I am a very big fan of Mozilla’s open source browser Firefox. As I mentioned in previous posts and as I maintain on the about page Firefox has been my constant companion and main browser like forever. It has served me well with it’s great addons, speed and great inline search. With it’s latest iteration (3.0) Mozilla introduced some great features – the Awesome Bar, smart bookmarks and the amazing speed enhancements that solved most of the issues I had with version 2. As I am rather new to the Mac (4 Month) I didn’t think I would ever touch Safari – I obviously didn’t use it on Windows although I had it installed. It does not have the extensibility of Firefox and you need to hold down the command key to open a link in a new tab and not in a new browser window (!!). So when I heard Leo Laporte talk about using it himself on the Mac as his main browser I wondered what in the world would make anyone use it? In fact Leo uses the open source browser Webkit that is the core of Apples Safari and it’s single most important feature was supposedly performance. This brought me to consider Safari/Webkit again as I do occasionally experience performance problems with Firefox 3 – it still does sometime eat a lot of memory, slows down or die on me. So recently I started regularly downloading the Webkit nightly builds and using them on my MacBook Pro in tandem with Firefox and I installed the Windows version of Safari on my Thinkpad at work.
On the Mac
With the MacBook Pro the difference in performance is noticeable but not to a degree that would make me completely abandon Firefox. The thing is – Firefox usability features save a lot of time and the addons add functionality that is not available in Webkit/Safari. So although Webkit is generally faster when rendering Javascript heavy applications like Gmail, Firefox compensates by it’s features. I will use both for the foreseeable future on my Mac and I can recommend Safari as a decent main browser to anyone in need of a simple browser.
On the PC
At work I found one massive advantage to Safari as a second browser. Similarly to the Mac experience it is indeed faster then Firefox and I make heavy use of that on the Thinkpad. The thing is that I use a lot of corporate javascript based apps at work and their performance in Safari is astounding. No waiting, just click, click, click and go. I hate waiting for forms to validate or content loading CMS systems and with Safari my pain has been eased. I still use Firefox as the main browser but Safari on Windows has become a part of my daily work computing.
Thoughts
- Yes I know – we got Google Chrome now – also based on Webkit, lightning fast and also PC only and unstable. Until it’s reliability is on the level of Webkits nightly builds – no thanks.
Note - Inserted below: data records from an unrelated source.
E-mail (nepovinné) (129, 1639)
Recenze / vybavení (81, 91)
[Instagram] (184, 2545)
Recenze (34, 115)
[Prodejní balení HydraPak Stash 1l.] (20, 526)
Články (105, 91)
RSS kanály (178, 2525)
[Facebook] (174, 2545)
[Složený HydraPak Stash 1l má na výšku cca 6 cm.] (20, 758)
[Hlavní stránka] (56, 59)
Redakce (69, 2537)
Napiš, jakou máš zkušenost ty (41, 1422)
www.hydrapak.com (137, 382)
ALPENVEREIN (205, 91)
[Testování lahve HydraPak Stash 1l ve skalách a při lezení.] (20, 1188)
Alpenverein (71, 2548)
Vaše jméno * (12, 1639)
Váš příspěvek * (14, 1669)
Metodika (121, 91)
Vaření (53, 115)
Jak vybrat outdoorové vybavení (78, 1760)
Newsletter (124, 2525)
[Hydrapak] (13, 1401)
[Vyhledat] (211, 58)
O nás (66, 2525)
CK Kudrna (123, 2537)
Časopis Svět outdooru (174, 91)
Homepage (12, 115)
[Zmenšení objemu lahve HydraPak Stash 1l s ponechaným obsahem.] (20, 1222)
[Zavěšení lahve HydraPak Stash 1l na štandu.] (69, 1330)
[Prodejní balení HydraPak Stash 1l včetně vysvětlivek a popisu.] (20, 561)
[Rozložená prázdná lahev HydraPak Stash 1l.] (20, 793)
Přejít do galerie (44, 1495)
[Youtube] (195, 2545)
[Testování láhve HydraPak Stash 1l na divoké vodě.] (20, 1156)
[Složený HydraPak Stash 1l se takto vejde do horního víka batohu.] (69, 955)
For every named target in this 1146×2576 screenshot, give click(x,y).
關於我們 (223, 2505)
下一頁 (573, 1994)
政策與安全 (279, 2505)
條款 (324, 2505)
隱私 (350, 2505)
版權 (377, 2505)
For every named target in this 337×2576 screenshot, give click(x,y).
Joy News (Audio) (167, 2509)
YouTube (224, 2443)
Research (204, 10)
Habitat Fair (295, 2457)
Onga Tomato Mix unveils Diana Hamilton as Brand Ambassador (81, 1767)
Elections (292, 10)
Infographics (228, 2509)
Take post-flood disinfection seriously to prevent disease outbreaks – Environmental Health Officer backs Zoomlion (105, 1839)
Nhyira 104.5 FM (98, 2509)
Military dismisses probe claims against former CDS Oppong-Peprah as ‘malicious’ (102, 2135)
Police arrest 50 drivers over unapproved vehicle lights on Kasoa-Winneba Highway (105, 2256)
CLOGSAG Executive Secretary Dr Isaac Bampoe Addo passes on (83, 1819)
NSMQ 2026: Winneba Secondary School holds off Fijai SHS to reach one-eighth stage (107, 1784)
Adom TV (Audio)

- Firefox also has an early 3.1 b1(and 2 actually) build that Mozilla calls Minefield. It has a greatly improved really fast javascript engine so it’s performance exceeds that of Webkit according to benchmarks. Unfortunately it isn’t reliable yet for everyday use and therefore it’s a no-no for me in the same way as Chrome
If you are on a Mac and for some reason want to skip Firefox – Safari is a great browser. Do not fear using it – I don’t.